WHAT YOU SHOULD DO
Reproduce the records below verbatim, line for line, and omit every picture from the output.

DATA PROVIDED
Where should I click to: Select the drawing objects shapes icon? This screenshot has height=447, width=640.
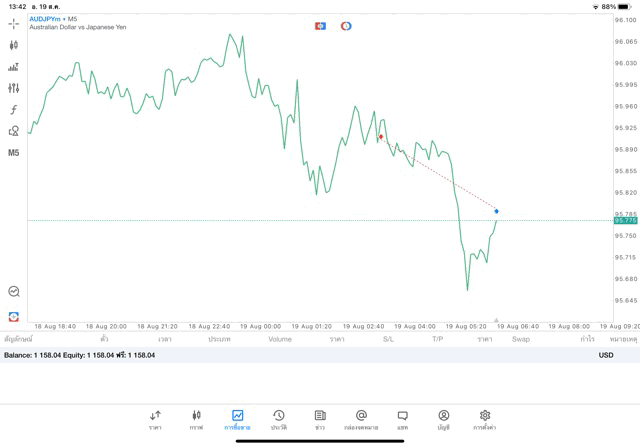coord(14,131)
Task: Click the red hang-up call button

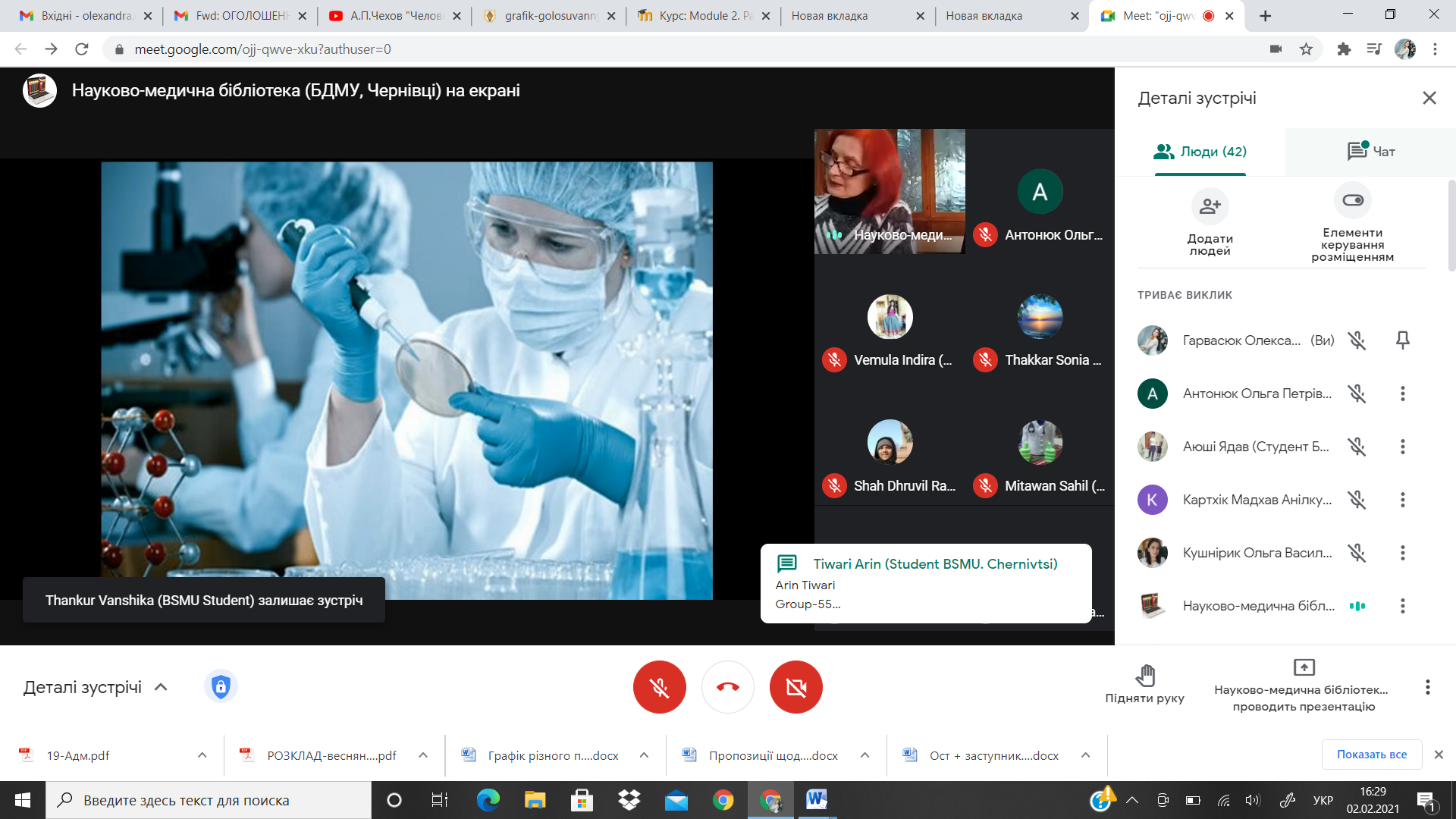Action: tap(727, 687)
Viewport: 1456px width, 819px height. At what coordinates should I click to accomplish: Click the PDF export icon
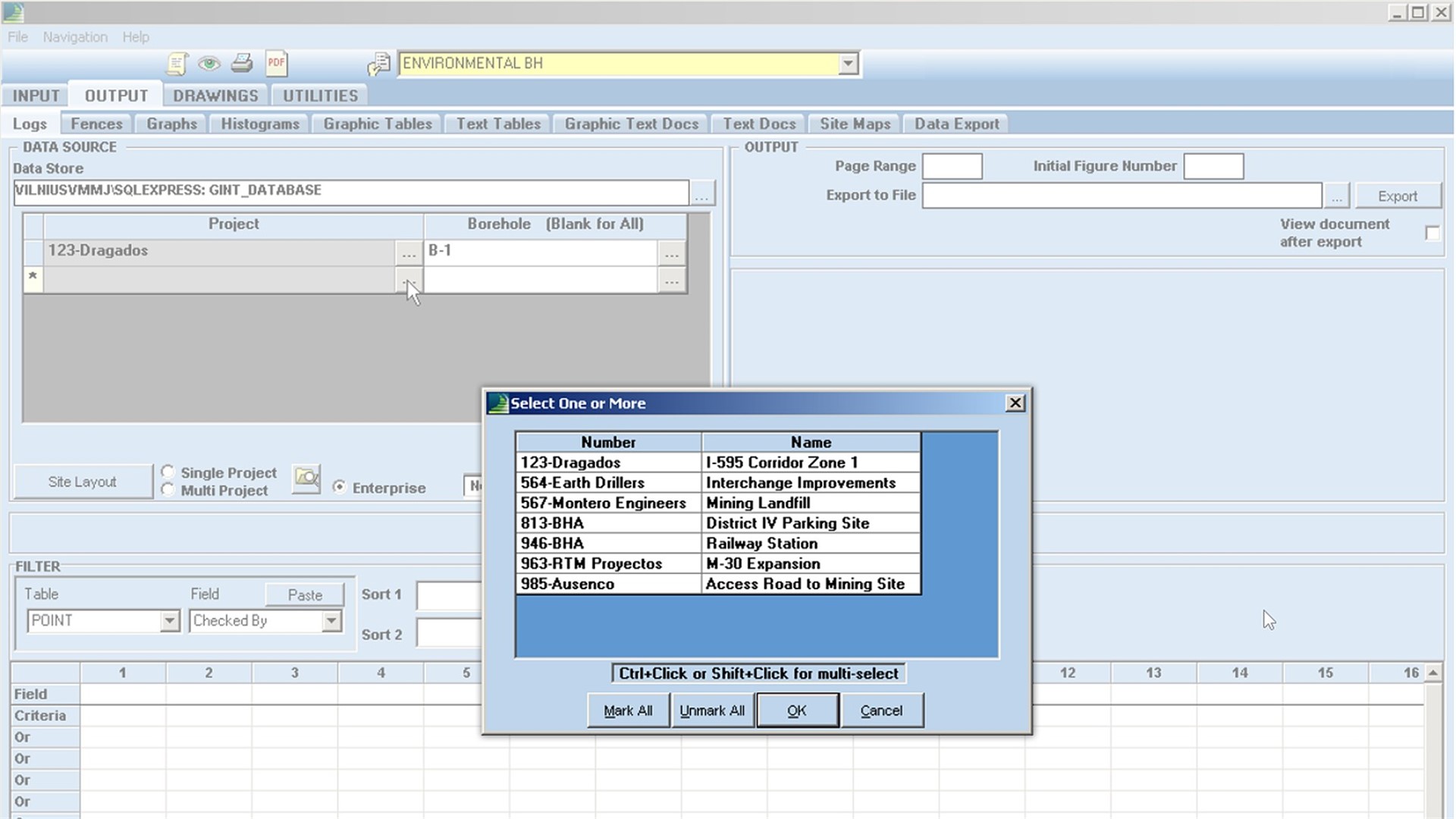[x=276, y=64]
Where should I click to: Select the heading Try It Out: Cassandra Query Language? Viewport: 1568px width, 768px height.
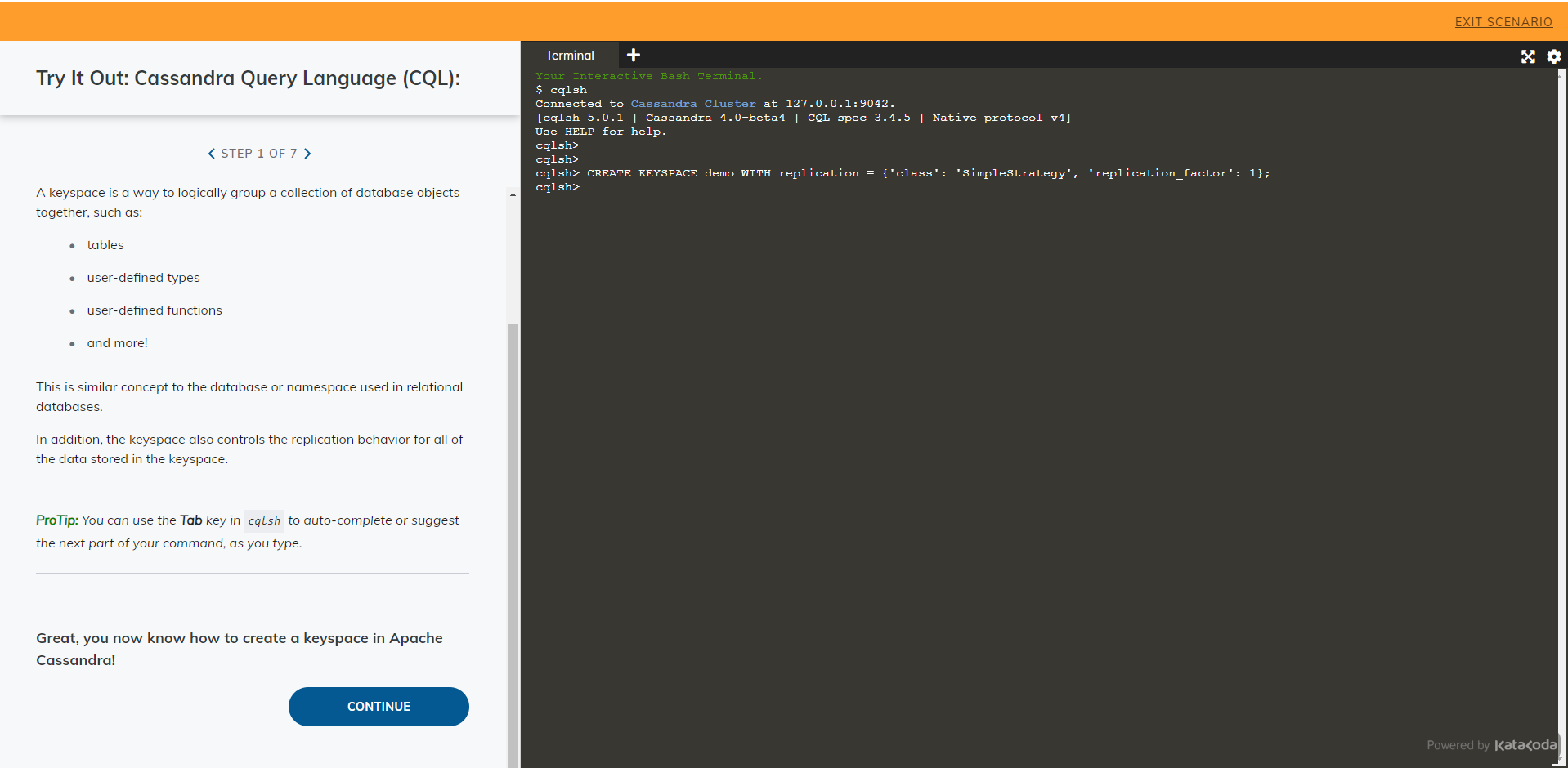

RESULT
Where should I click to: Select the drawing objects shapes icon? This screenshot has height=447, width=640.
coord(14,131)
Task: Click the red hang-up call button

Action: tap(727, 687)
Viewport: 1456px width, 819px height. At what coordinates should I click to accomplish: Click the PDF export icon
[x=276, y=64]
Where should I click to: Select the heading Try It Out: Cassandra Query Language? Viewport: 1568px width, 768px height.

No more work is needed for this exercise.